Don Jayme appealed, sneering, to the friar. «She did not know me occupied! I am the King's representative in Porto Rico, his Majesty's Governor of this island, and my wife does not know that I am occupied, conceives that I have leisure. It is unbelievable. But come in, Hernanda. Come in.» He grew more playful. «Acquaint yourself with the honours the King bestows upon his poor servant. This may help you to realize what his Majesty does me the justice to realize, although you may have failed to do so: that my occupations here are onerous.»
Timidly she advanced, obedient to his invitation. «What is it, Jayme?»
«What is it?» He seemed to mimic her. «It is merely this.» He displayed the order. «His Majesty invests me with the cross of Saint James of Compostella.
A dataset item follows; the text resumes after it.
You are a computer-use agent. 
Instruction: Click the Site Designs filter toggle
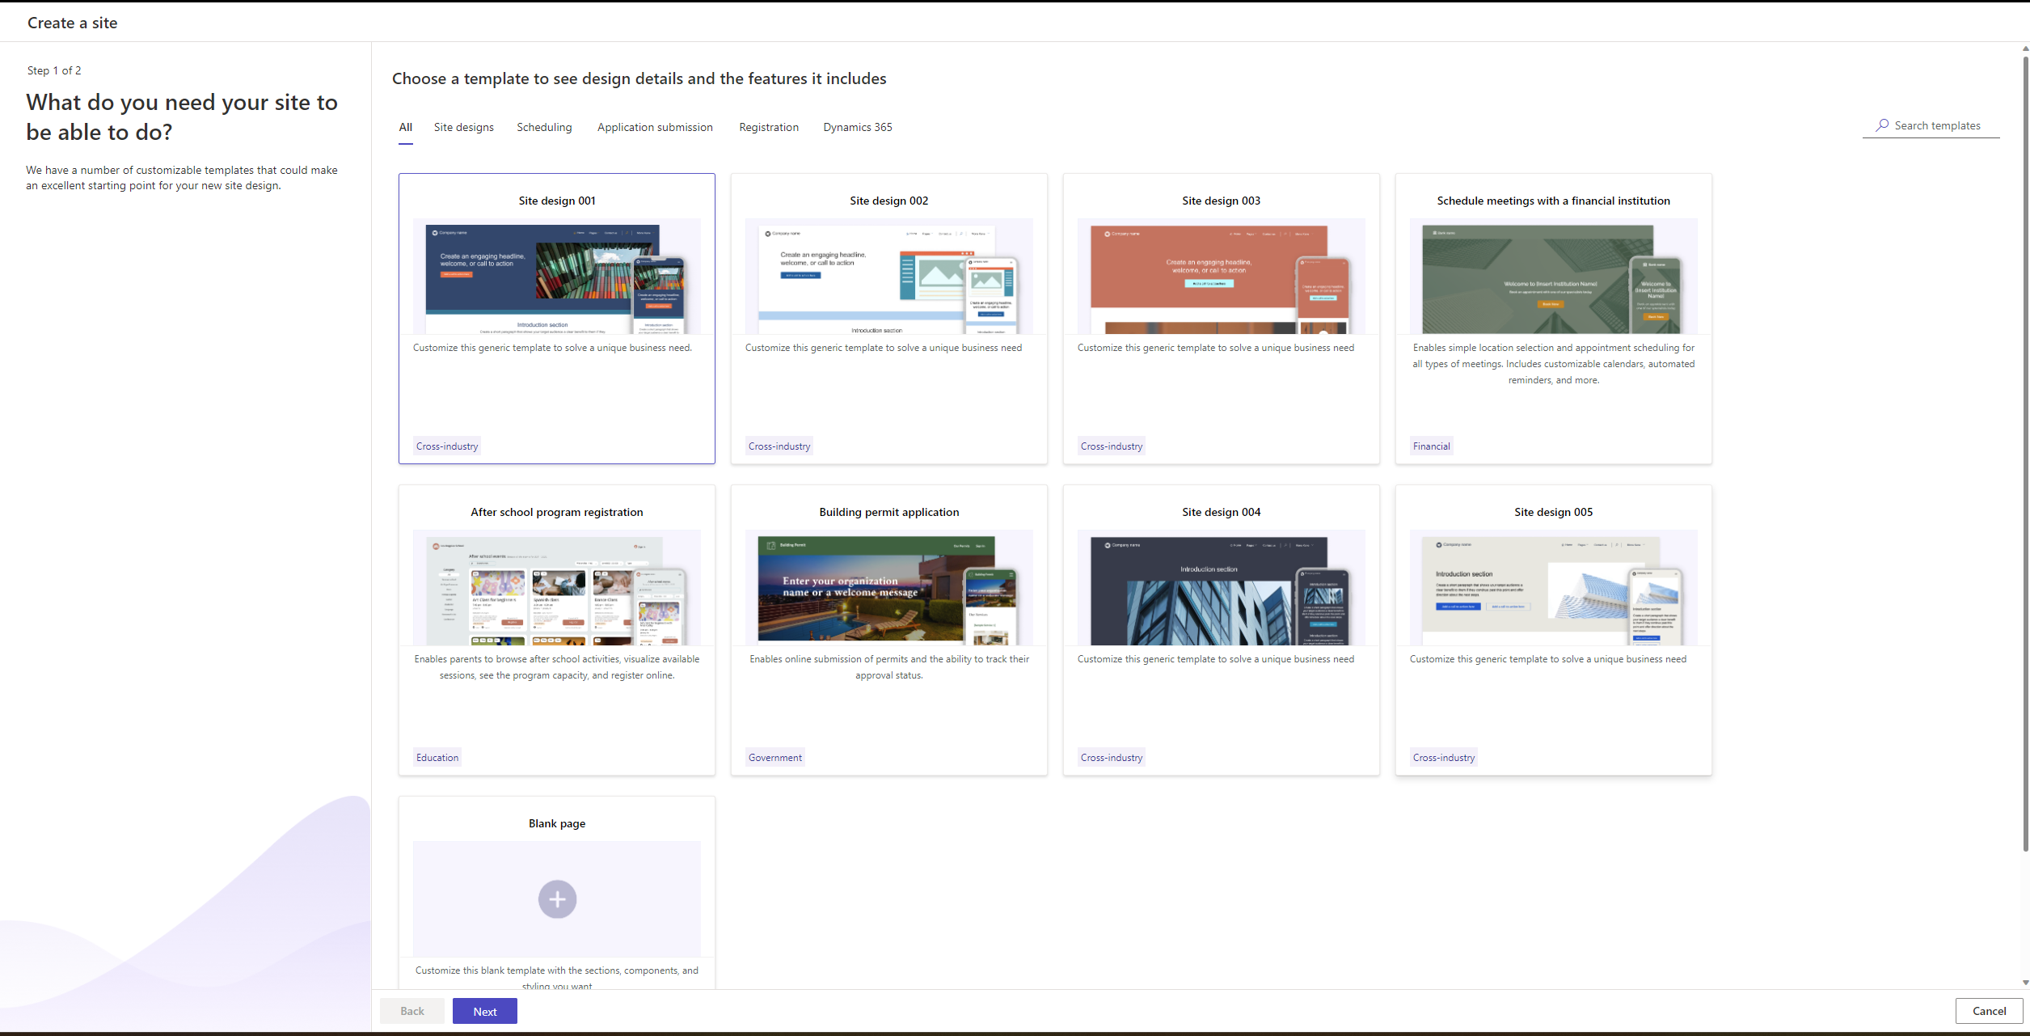[x=463, y=127]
That is all.»
She grew conscious that she was mocked. Her pale, delicate face flushed a little. But there was no accompanying sparkle of her great, dark, wistful eyes, to proclaim it a flush of pleasure. Rather, thought Don Pedro, she flushed from shame and resentment at being so contemptuously used before a stranger and at the boorishness of a husband who could so use her.
«I am glad, Jayme,» she said, in a gentle, weary voice. «I felicitate you. I am glad.»
«Ah! You are glad! Frey Alonso, you will observe that Dona Hernanda is glad.» Thus he sneered at her without even the poor grace of being witty. «This gentleman, by whose hand the order came, is a kinsman of yours, Hernanda.»
She turned aside, to look again at that elegant stranger. Her gaze was blank. Yet she hesitated to deny him. Kinship when claimed by gentlemen charged by kings with missions of investiture is not lightly to be denied in the presence of such a husband as Don Jayme. And, after all, hers was a considerable family, and must include many with whom she was not personally acquainted.
The stranger bowed until the curls of his periwig met across his face. «You will not remember me, Dona Hernanda. I am, nevertheless, your cousin, and you will have heard of me from our other cousin Rodrigo. I am Pedro de Queiroz.»
«You are Pedro?» She stared the harder. «Why, then …» She laughed a little. «Oh, but I remember Pedro. We played together as children, Pedro and I.»
Something in her tone seemed to deny him. But he confronted her unperturbed.